5 Most Important Dropshipping Valuation Factors
- Supplier agreements
- Barriers to entry and competition
- Reliance on advertising / traffic acquisition
- Business age & financials
1. Supplier agreements
If you are dropshipping a custom or proprietary product, then you have an exclusive supplier arrangement to where the supplier is not allowed to manufacture or sell the product to anyone else. That’s great.
If you don’t own the product design, the next best thing is to have an exclusive agreement with the supplier to be the sole seller.
What’s important here is that you have something to prevent other people from using your supplier and competing with you by selling the same parts.

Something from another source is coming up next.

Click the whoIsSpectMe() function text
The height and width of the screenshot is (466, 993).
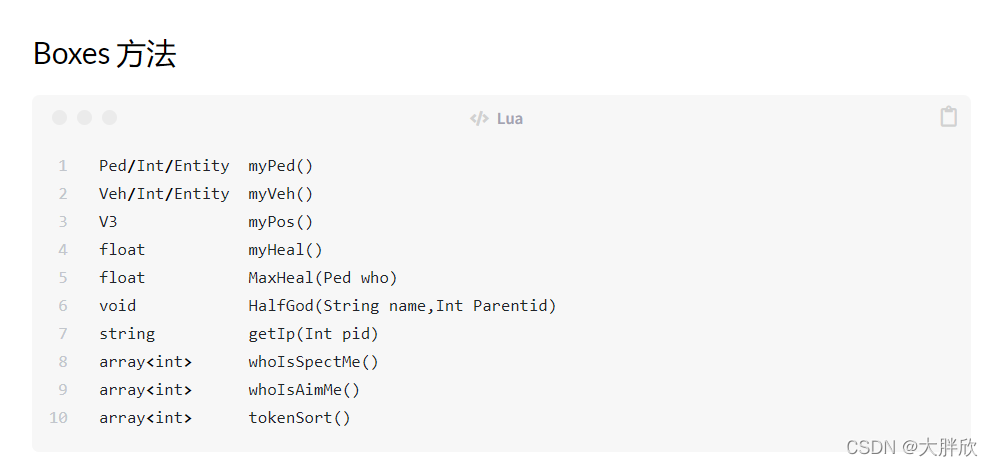click(x=313, y=362)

Exclusive supplier agreements will result in higher multiples.
2. Barriers to entry and competition
Dropshipping sites get lower valuation multiples because they are usually (not always) more easily replicated and have lower barriers to entry. Any niche which a low barrier to entry is naturally going to have higher levels of competition.
Barriers to entry are more difficult to build in the dropshipping industry, but could be: exclusive supplier agreements, brand reputation, organic traffic and search rankings, etc.
If someone can replicate your business by creating a website for $30 and opening an account with your supplier, why would somebody pay for your business instead of trying to replicate yours first? If you have a good answer to that question, you could have a strong barrier to entry, or more so, barrier to competition.
Some “secret sauce”, a high barrier to entry, etc. will result in significantly higher valuations that dropshipping websites with any.
3. Advertising spend and traffic acquisition
Dropshipping websites that are reliant upon paid advertising will result in lower valuation multiples.
If paid advertising is 100% of your business, AND you have a low barrier to entry, someone is going to try to copy your business before they shell out five or six figured to buy it.
We love seeing dropshipping businesses that have solid organic traffic, referral traffic, and a good social media following. Generating traffic and revenue outside of paid is important for getting higher multiples.
4. Business age & financials
Dropshipping businesses are prone to “running out of juice” and dying down over time. Paid advertising becomes too expensive, too many competitors enter the market, traffic is hard to get, etc.
We see a lot of people looking to sell their dropshipping stores once they realize they are on their last leg. The financial performance is an extremely important factor for dropshipping site value.
To get the highest earnings multiple, you’ll need to have year-over-year revenue and profitability growth. Stores that are on the decline will sell for lower multiples, and are also a lot less likely to have any interested buyers.
5. Owner involvement
Owner involvement is big across all online business models. Buyers are looking for something that is passive. A new buyer wants to spend their time focused on attacking new growth opportunities, not just managing the day to day of the business.
The less time that is required from the owner, the higher multiple the site will sell for. Some things to consider here if you do 100% of the work on your store is outsourcing customer service, marketing, etc.